Обычных идиотских поименований, которыми вроде бы потчуют друг друга все нежно влюбленные голубки, он тоже не признавал, как раз потому, наверное, что не являлся нежно влюбленным голубком. Как-то очень ловко ему удавалось объезжать ее имя по касательной, прямо как Герману Майеру ворота на трассе гигантского слалома.
Слалом и впрямь получился гигантский – десять лет, шутка ли!
Ужасно, что так все… не сложилось. Она была уверена – Глеб предназначен именно ей. Странно, что он этого не видит, это же так понятно!

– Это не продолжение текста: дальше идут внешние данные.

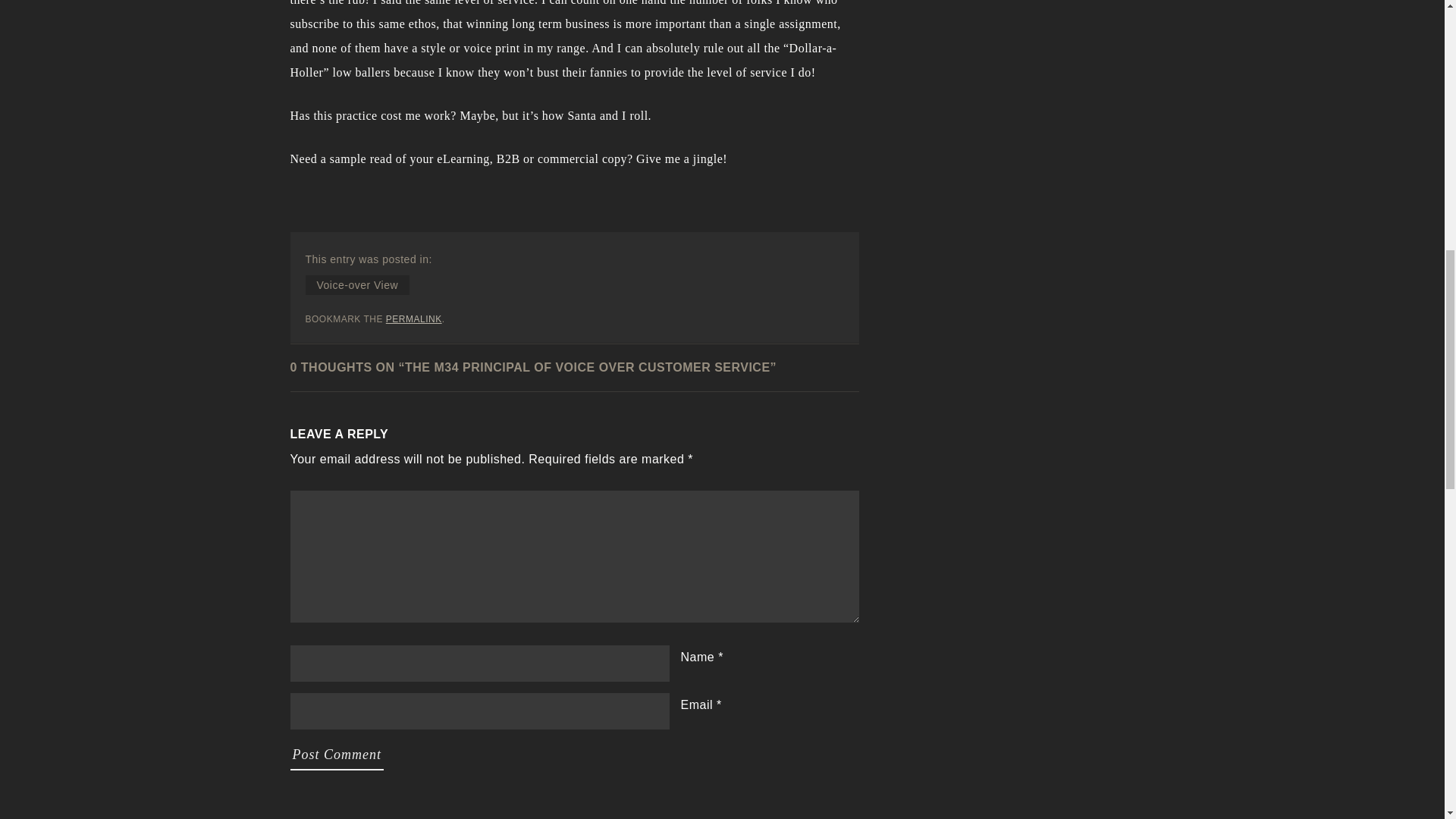
Post Comment (336, 755)
Voice-over View (356, 284)
Post Comment (336, 755)
PERMALINK (413, 318)
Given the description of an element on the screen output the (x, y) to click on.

Они были похожи друг на друга, так похожи, что иногда казалось – этого не может быть, слишком страшно.
Но он никогда не любил ее, черт возьми!
Он спал с ней, когда уставал от одиночества, и еще потому, что был слишком разборчив и благороден, чтобы тащить к себе в постель случайных девиц. Груня всегда летела к нему по первому зову, радостно и истово надеясь, что вот на этот раз, вот сейчас-то уж точно он зовет ее навсегда, «на всю оставшуюся жизнь», что он наконец-то понял: без нее его «оставшаяся жизнь» скучна, и нелепа, и неизвестно зачем нужна. Они встречались иногда три раза подряд.

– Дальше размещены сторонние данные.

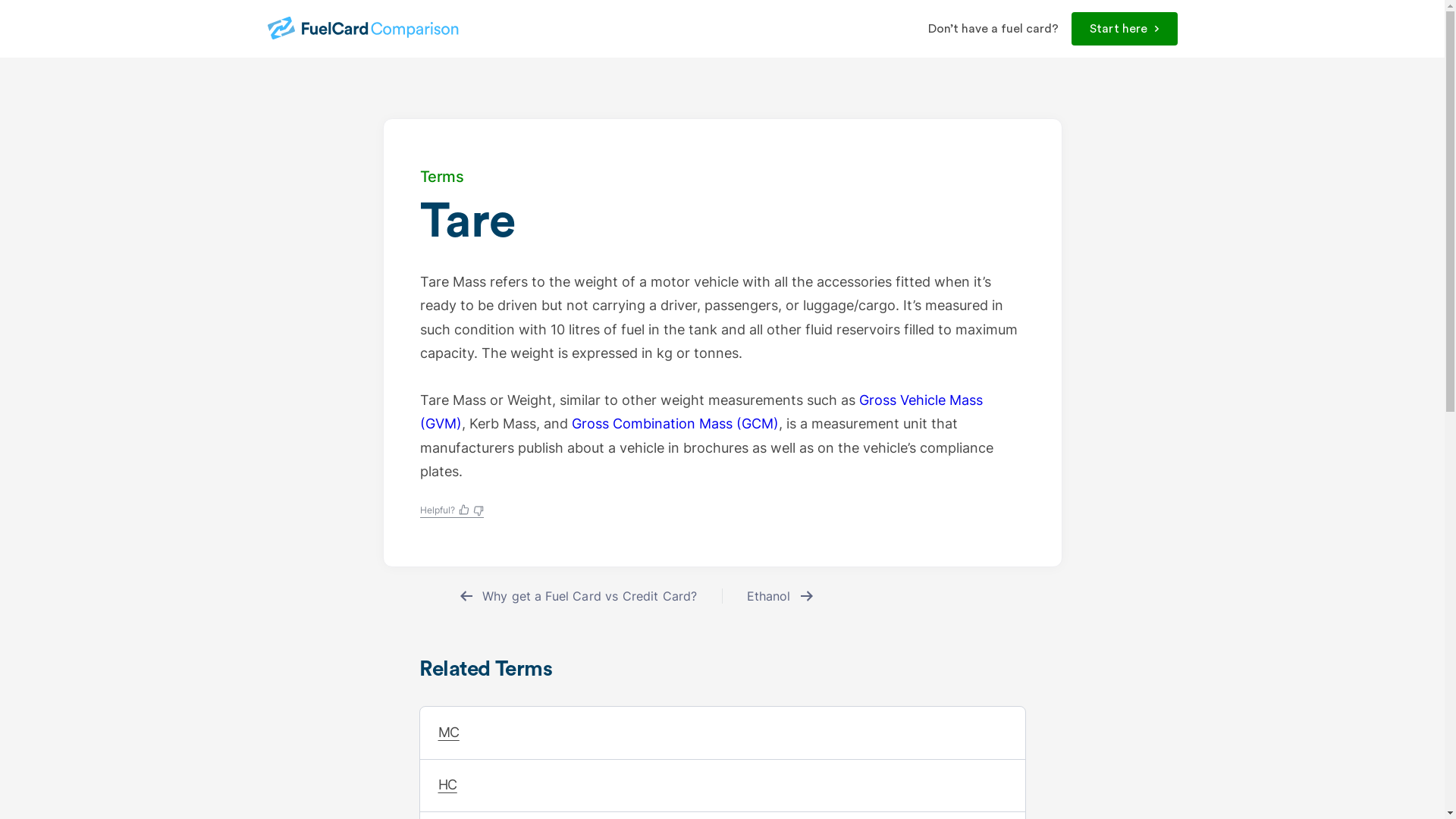
MC Element type: text (722, 732)
Terms Element type: text (442, 176)
HC Element type: text (722, 785)
Ethanol Element type: text (779, 595)
Why get a Fuel Card vs Credit Card? Element type: text (577, 595)
Gross Combination Mass (GCM) Element type: text (674, 423)
Start here Element type: text (1124, 28)
Gross Vehicle Mass (GVM) Element type: text (701, 412)
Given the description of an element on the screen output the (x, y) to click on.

Она томилась. Надеялась. Кидалась к телефону. Мрачнела. Сердилась. Грубила. Получала родительскую взбучку. Переживала. Унижалась – в прямом смысле слова унижалась, сутулиться начинала и держать голову долу, как говаривал отец. Звонила, задавала два-три нелепых вопроса и прощалась. Он не перезванивал. Она снова звонила и разговаривала так, как никогда нельзя было с ним разговаривать, чтобы уж гарантированно поссориться и утешаться тем, что он не звонит ей не просто так, а потому, что они «поссорились».
Глеб честно с ней ссорился и не звонил. Не звонил, черт его побери совсем!
Или звонил и говорил устало, что им давно пора расстаться, что все это ему до смерти надоело, что больше так продолжаться не может, что у него своя дорога, а у нее своя, – то же самое, что говорят всем и всегда, когда не могут от них отделаться.